Incêndio na Suíça. Porta de serviço do bar estava trancada por dentro
- 11/01/2026
O proprietário do bar Le Constellation, na Suíça, onde morreram 40 pessoas num incêndio, confessou às autoridades que uma porta de serviço do estabelecimento estava trancada por dentro nessa noite.
Jacques Moretti, que se encontra em prisão preventiva, revelou que só descobriu que a porta estava trancada ao chegar ao local depois do incêndio, sem, no entanto, conseguir explicar o porquê.
Ao chegar ao bar na madrugada do dia 1 de janeiro, Moretti disse ter arrombado a porta em questão, descobrindo vários corpos do outro lado, segundo a agência France-Presse (AFP).
As autoridades acreditam que o incêndio tenha sido iniciado por velas de foguete em garrafas de bebidas alcoólicas. As faíscas terão entrado em contacto com espuma de isolamento de som no teto do bar, dando assim início ao fogo.
Durante o interrogatório, Moretti admitiu ter sido ele próprio a instalar a espuma durante as renovações do estabelecimento em 2015, quando comprou o espaço com a mulher. Na altura, garante ter feito testes para se certificar que as faíscas dessas velas não eram fortes o suficiente para incendiar a espuma.
"Nós tínhamos sempre uma vela de foguete quando servíamos uma garrafa de vinho na sala de jantar", afirmou a sua mulher e co-proprietária do Le Constellation. Jessica Moretti foi libertada na sexta-feira.

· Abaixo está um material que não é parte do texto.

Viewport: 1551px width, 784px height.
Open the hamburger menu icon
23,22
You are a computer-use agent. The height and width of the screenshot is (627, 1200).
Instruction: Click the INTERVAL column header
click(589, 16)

Jacques foi ainda questionado sobre a presença de menores no bar, sendo que a maior parte das vítimas mortais registada eram adolescentes.
Moretti garantiu que a entrada a menores de 16 era completamente proibida e que entre os 16 e 18 só poderiam frequentar o estabelecimento quando acompanhados por um adulto responsável.
Perante os factos, contudo, admitiu que "é possível que tenha havido um lapso no protocolo", apesar de ter dado estas "instruções" aos seguranças do Le Constellation.
O incêndio, recorde-se, deflagrou pelas 1h30 locais (00h30 em Lisboa) de quinta-feira, dia 1 de janeiro, seguindo-se uma explosão, no bar-discoteca La Constellation, na estância de Crans-Montana. Segundo explicou a procuradora de Valais, "o fogo alastrou-se e, à medida que se intensificava, causou uma explosão generalizada".
No dia anterior ao acidente, o município de Crans-Montana teria proibido o uso de qualquer tipo de fogos de artifício, incluindo velas de foguete, alertando para um risco de incêndio "extremamente elevado", devido a condições de seca na região.
Para além disto, o bar também já não seria alvo de inspeções desde 2020, apesar de as mesmas serem obrigatórias anualmente. Aliás, segundo Moreti, o Le Constellation terá sido inspecionado apenas "três vezes em dez anos".
Jacques e Jessica Moretti são suspeitos de homicídio por negligência, lesões corporais por negligência e incêndio criminoso também por negligência.